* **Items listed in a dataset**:

---*---

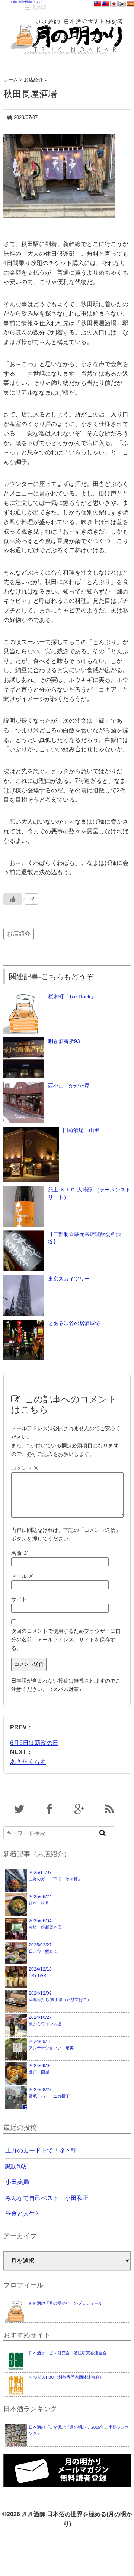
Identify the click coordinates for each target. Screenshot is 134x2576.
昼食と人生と (23, 2213)
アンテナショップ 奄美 (51, 2044)
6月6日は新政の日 (34, 1743)
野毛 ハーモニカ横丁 (49, 2092)
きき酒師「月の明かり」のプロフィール (65, 2303)
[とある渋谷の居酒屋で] (23, 1323)
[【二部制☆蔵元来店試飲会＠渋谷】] (23, 1234)
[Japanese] (114, 4)
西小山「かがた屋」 (71, 1086)
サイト (19, 1599)
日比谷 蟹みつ (43, 1948)
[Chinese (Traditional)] (97, 4)
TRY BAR (40, 1972)
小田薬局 (17, 2182)
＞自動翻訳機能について (26, 2)
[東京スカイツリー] (23, 1279)
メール (22, 1576)
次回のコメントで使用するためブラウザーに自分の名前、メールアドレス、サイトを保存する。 (66, 1639)
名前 (19, 1553)
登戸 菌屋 (40, 2068)
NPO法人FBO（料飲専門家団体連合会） (66, 2377)
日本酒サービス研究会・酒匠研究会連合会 (67, 2353)
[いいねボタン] (12, 899)
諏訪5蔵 (15, 2166)
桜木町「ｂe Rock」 (72, 997)
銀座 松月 (40, 1899)
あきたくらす (28, 1762)
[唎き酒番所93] (23, 1041)
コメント (25, 1468)
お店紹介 (19, 934)
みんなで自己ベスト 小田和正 (47, 2198)
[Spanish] (130, 4)
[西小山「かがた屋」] (23, 1086)
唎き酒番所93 (64, 1041)
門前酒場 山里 (81, 1130)
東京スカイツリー (69, 1279)
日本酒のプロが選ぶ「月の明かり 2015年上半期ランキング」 (79, 2430)
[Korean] (122, 4)
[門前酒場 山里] (31, 1130)
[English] (105, 4)
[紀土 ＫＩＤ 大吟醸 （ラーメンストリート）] (23, 1190)
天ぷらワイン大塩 (45, 2020)
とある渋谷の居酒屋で (74, 1323)
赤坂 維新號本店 (45, 1923)
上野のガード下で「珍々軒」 (55, 1875)
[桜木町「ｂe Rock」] (23, 997)
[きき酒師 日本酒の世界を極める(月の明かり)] (67, 15)
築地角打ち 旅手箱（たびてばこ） (60, 1996)
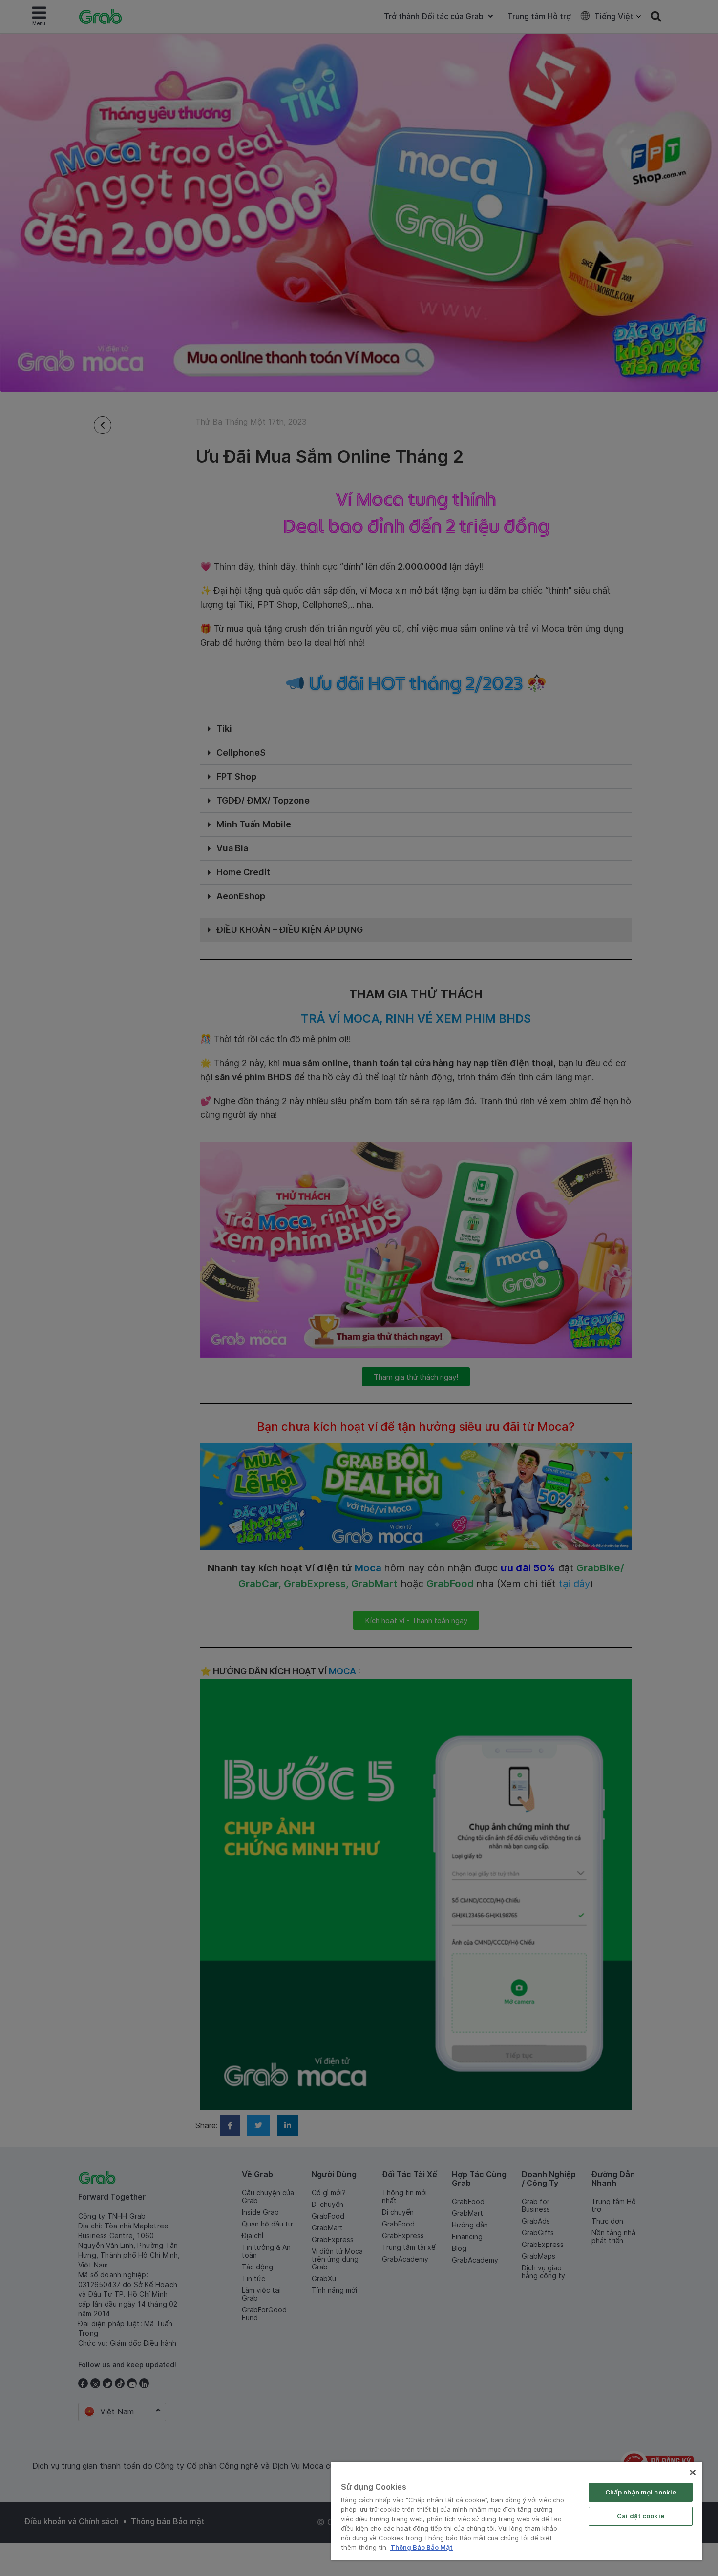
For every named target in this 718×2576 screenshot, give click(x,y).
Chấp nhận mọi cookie (640, 2492)
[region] (516, 2511)
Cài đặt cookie (640, 2516)
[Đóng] (693, 2472)
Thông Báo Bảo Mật (421, 2547)
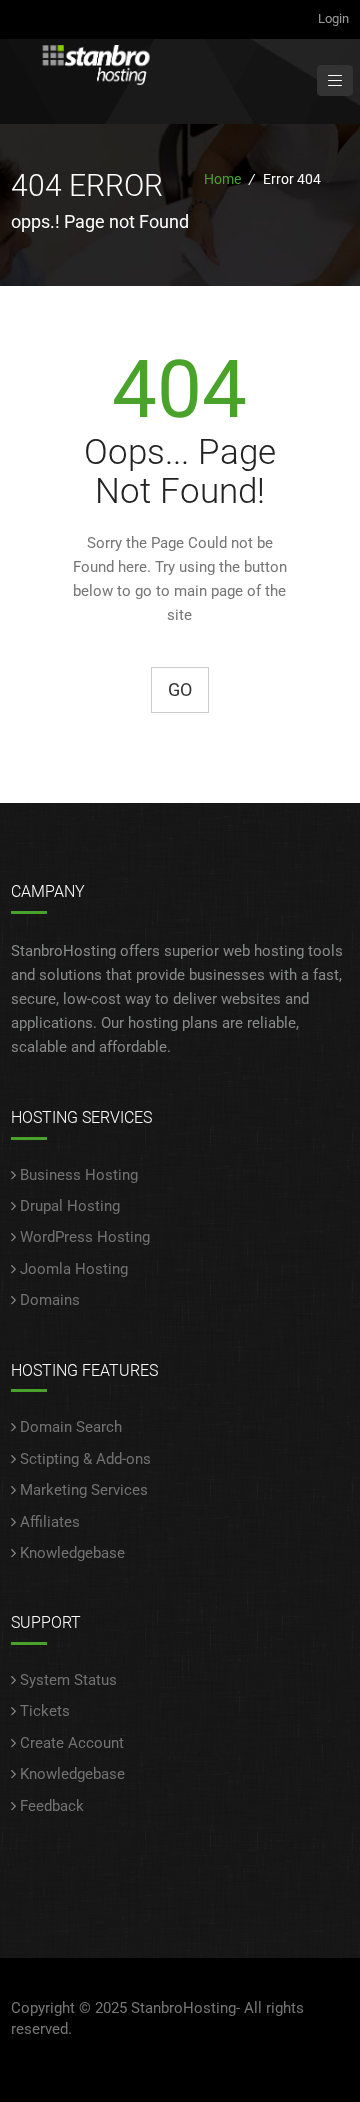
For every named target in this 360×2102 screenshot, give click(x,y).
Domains (50, 1300)
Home (222, 179)
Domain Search (71, 1427)
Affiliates (50, 1522)
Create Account (72, 1743)
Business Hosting (79, 1175)
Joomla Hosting (74, 1269)
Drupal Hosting (70, 1206)
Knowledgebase (72, 1553)
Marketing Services (84, 1490)
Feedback (52, 1806)
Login (333, 18)
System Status (68, 1680)
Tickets (45, 1711)
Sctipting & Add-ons (85, 1459)
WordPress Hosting (85, 1237)
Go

---*---

* **WHAT IS REQUIRED**: Repeat each line of the records exactly, dropping the pictures.

* **SOLUTION TO THIS TASK**:
Identify the click coordinates for each target. Screenshot is 134x2576.
昼食と人生と (23, 2213)
アンテナショップ 奄美 (51, 2044)
6月6日は新政の日 (34, 1743)
野毛 ハーモニカ横丁 (49, 2092)
きき酒師「月の明かり」のプロフィール (65, 2303)
[とある渋谷の居酒屋で] (23, 1323)
[【二部制☆蔵元来店試飲会＠渋谷】] (23, 1234)
[Japanese] (114, 4)
西小山「かがた屋」 (71, 1086)
サイト (19, 1599)
日比谷 蟹みつ (43, 1948)
[Chinese (Traditional)] (97, 4)
TRY BAR (40, 1972)
小田薬局 (17, 2182)
＞自動翻訳機能について (26, 2)
[東京スカイツリー] (23, 1279)
メール (22, 1576)
次回のコメントで使用するためブラウザーに自分の名前、メールアドレス、サイトを保存する。 (66, 1639)
名前 (19, 1553)
登戸 菌屋 (40, 2068)
NPO法人FBO（料飲専門家団体連合会） (66, 2377)
日本酒サービス研究会・酒匠研究会連合会 (67, 2353)
[いいねボタン] (12, 899)
諏訪5蔵 (15, 2166)
桜木町「ｂe Rock」 (72, 997)
銀座 松月 (40, 1899)
あきたくらす (28, 1762)
[唎き酒番所93] (23, 1041)
コメント (25, 1468)
お店紹介 (19, 934)
みんなで自己ベスト 小田和正 (47, 2198)
[Spanish] (130, 4)
[西小山「かがた屋」] (23, 1086)
唎き酒番所93 (64, 1041)
門前酒場 山里 (81, 1130)
東京スカイツリー (69, 1279)
日本酒のプロが選ぶ「月の明かり 2015年上半期ランキング」 (79, 2430)
[Korean] (122, 4)
[門前酒場 山里] (31, 1130)
[English] (105, 4)
[紀土 ＫＩＤ 大吟醸 （ラーメンストリート）] (23, 1190)
天ぷらワイン大塩 (45, 2020)
とある渋谷の居酒屋で (74, 1323)
赤坂 維新號本店 (45, 1923)
上野のガード下で「珍々軒」 (55, 1875)
[桜木町「ｂe Rock」] (23, 997)
[きき酒師 日本酒の世界を極める(月の明かり)] (67, 15)
築地角打ち 旅手箱（たびてばこ） (60, 1996)
For every named target in this 718×2576 screenshot, give click(x,y).
Chấp nhận mọi cookie (640, 2492)
[region] (516, 2511)
Cài đặt cookie (640, 2516)
[Đóng] (693, 2472)
Thông Báo Bảo Mật (421, 2547)
For every named target in this 360×2102 screenshot, give click(x,y).
Domains (50, 1300)
Home (222, 179)
Domain Search (71, 1427)
Affiliates (50, 1522)
Create Account (72, 1743)
Business Hosting (79, 1175)
Joomla Hosting (74, 1269)
Drupal Hosting (70, 1206)
Knowledgebase (72, 1553)
Marketing Services (84, 1490)
Feedback (52, 1806)
Login (333, 18)
System Status (68, 1680)
Tickets (45, 1711)
Sctipting & Add-ons (85, 1459)
WordPress Hosting (85, 1237)
Go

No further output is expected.